# Armour labs



## Allin1320 (Oct 15, 2019)

Anymore ever heard of Armour labs??


----------



## Straight30weight (Oct 15, 2019)

No

You’re gonna wanna do an intro


----------



## Allin1320 (Oct 15, 2019)

What do you mean. Introduce myself? In this thread, or another thread?


----------



## DNW (Oct 15, 2019)

They have really good hotdogs


----------



## Allin1320 (Oct 15, 2019)

Seriously... have any of you guys heard of it? I picked up some enanthate to hold me off until my quality stuff comes it. I'm really not trusting it. Haven't found anything Online about it. Anyone know anything??


----------



## Straight30weight (Oct 16, 2019)

Maybe ask around before you buy it?


----------



## Allin1320 (Oct 16, 2019)

The dude ****ed me. Last time he sent me sis. Which was great. Smooth product, big gains. All of the sudden I get this Armour shit. Although like I said, I'm waiting on some proven quality gear. Just thought I would use this guy to hold me off. I would really appreciate any feedback on Armour if anyone has any experience with it, before I use it. &#55357;&#56911;&#55357;&#56911;&#55357;&#56911;


----------



## tinymk (Oct 16, 2019)

Never heard of them


----------



## Allin1320 (Oct 16, 2019)

Neither have I. I can't find a single review on anything about it. Guess I should just throw it out.


----------



## Raider (Oct 16, 2019)

I’d at least hold off on it until you can get better info. I’m sure you’ll be fine training on your own until your reliable source comes through. IMO it’s just not worth it ,especially if you have reliable stuff coming soon. What 30 weight was saying was you should go to the separate intro board and introduce yourself to the crew . The folks here like to know who they’re talking to. All the best?


----------



## Allin1320 (Oct 16, 2019)

Ok. Will do. Appreciate the response.


----------



## Trump (Oct 16, 2019)

Where are you searching for this info? I take it your in Europe?


----------



## Allin1320 (Oct 16, 2019)

No, I'm in the states. Have you heard anything about Armour?


----------



## Trump (Oct 16, 2019)

No but sis is a uk brand never known anyone from states mention it. 



Allin1320 said:


> No, I'm in the states. Have you heard anything about Armour?


----------



## Allin1320 (Oct 16, 2019)

My sis came from a U.K. Connect.

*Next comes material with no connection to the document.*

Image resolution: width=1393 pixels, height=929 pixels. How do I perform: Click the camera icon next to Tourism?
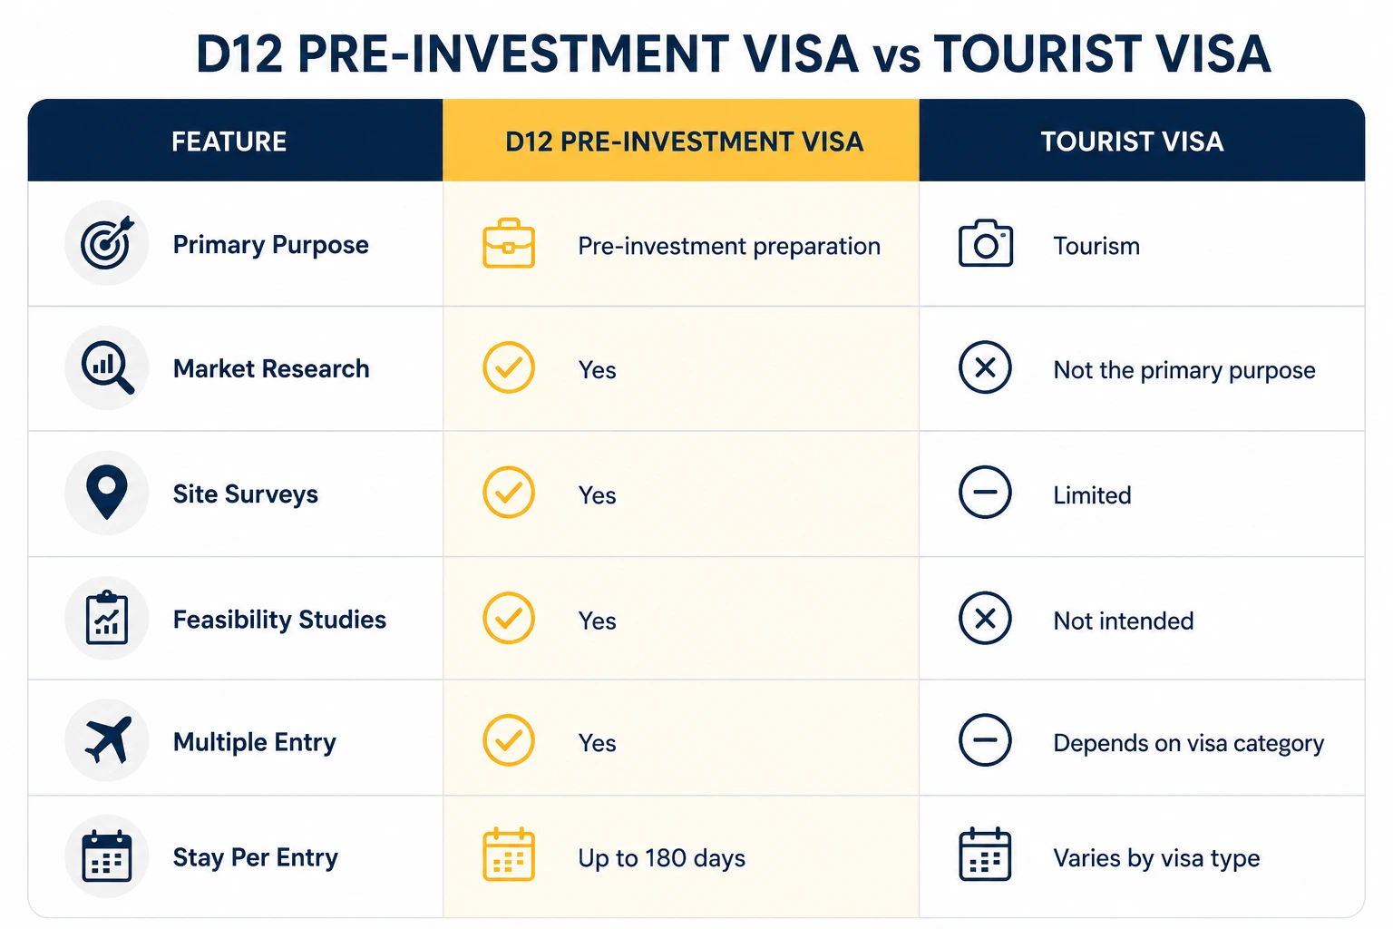pyautogui.click(x=986, y=244)
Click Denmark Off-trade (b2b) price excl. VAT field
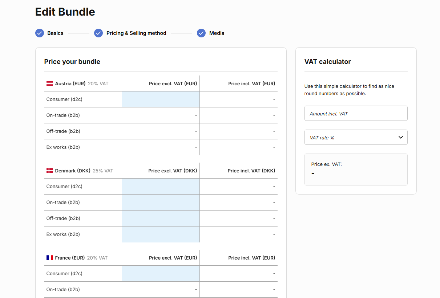This screenshot has width=440, height=298. [x=161, y=219]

Shit was spot on man. Sis even had a decent web page with anti counterfeit measures and verifiable scratch off code. Now This same dude sent me this Armour, and I haven't used it. My last shot was this past Friday, and my quality gear won't be here until end of next week. So I'm just kinda like wtf. I wanna use it, (Armour) but I can find anything to help give me any confidence in it.


----------



## Straight30weight (Oct 16, 2019)

Don’t trust your source?


----------



## motown1002 (Oct 16, 2019)

Got to be able to trust your source man.  If you don't, time for a different source.


----------



## Allin1320 (Oct 16, 2019)

I did trust him, up until he sent me this enanthate called Armour. I have some good stuff that should be here next week from a reliable source. But that's not the point here. I'm just trying to find out if anyone has any experience with this Armour. I have not used it and don't plan on it unless I can get some credible info on it.


----------



## Trump (Oct 16, 2019)

Just pin it and see what’s the worst that could happen :32 (20):



Allin1320 said:


> I did trust him, up until he sent me this enanthate called Armour. I have some good stuff that should be here next week from a reliable source. But that's not the point here. I'm just trying to find out if anyone has any experience with this Armour. I have not used it and don't plan on it unless I can get some credible info on it.


----------



## Allin1320 (Oct 16, 2019)

Well I thought about that. And I'm very new to doing gear. So I ask you, what's the worst that could happen? All seriousness lol


----------



## Trump (Oct 16, 2019)

No idea, I guess all UG AAS is a gamble unless you personally know the person that’s doing it and know there standards



Allin1320 said:


> Well I thought about that. And I'm very new to doing gear. So I ask you, what's the worst that could happen? All seriousness lol


----------



## Allin1320 (Oct 16, 2019)

This sucks. I'm 6 weeks into a mild cycle, and I ****ed up because I didn't prepare properly. Fml


----------



## Trump (Oct 16, 2019)

Do you mean ON Armor labs????


----------



## Allin1320 (Oct 17, 2019)

No. I saw the on armor stuff online. This is Just Armour. I actually came home from work and took a a half a cc. A heavy half. I didn't die. I still don't trust it.


----------



## Allin1320 (Oct 17, 2019)

Wanna see a pic of it? Am I allowed to post a pic? I don't even know how to post a pic. Lol


----------



## GSgator (Oct 17, 2019)

I’m sure your kicking yourself in the ass and don’t want to hear this but next time make sure you have everything on hand anything can happen. The worse that could happen would maybe be a nasty infection so be safe.


----------



## Allin1320 (Oct 17, 2019)

Yes. I learned from this. Thank you though. Your correct


----------



## Straight30weight (Oct 17, 2019)

I’d say pin it but I’ve been burned before. If you don’t trust it, toss it


----------



## Allin1320 (Oct 17, 2019)

I pinned a half cc after work. About 4 hours ago. No redness, no pain, no adverse reactions.  None that I can tell anyway. I guess I'll just go with it until my good stuff comes in. &#55358;&#56631;&#55356;&#57340;*♂️


----------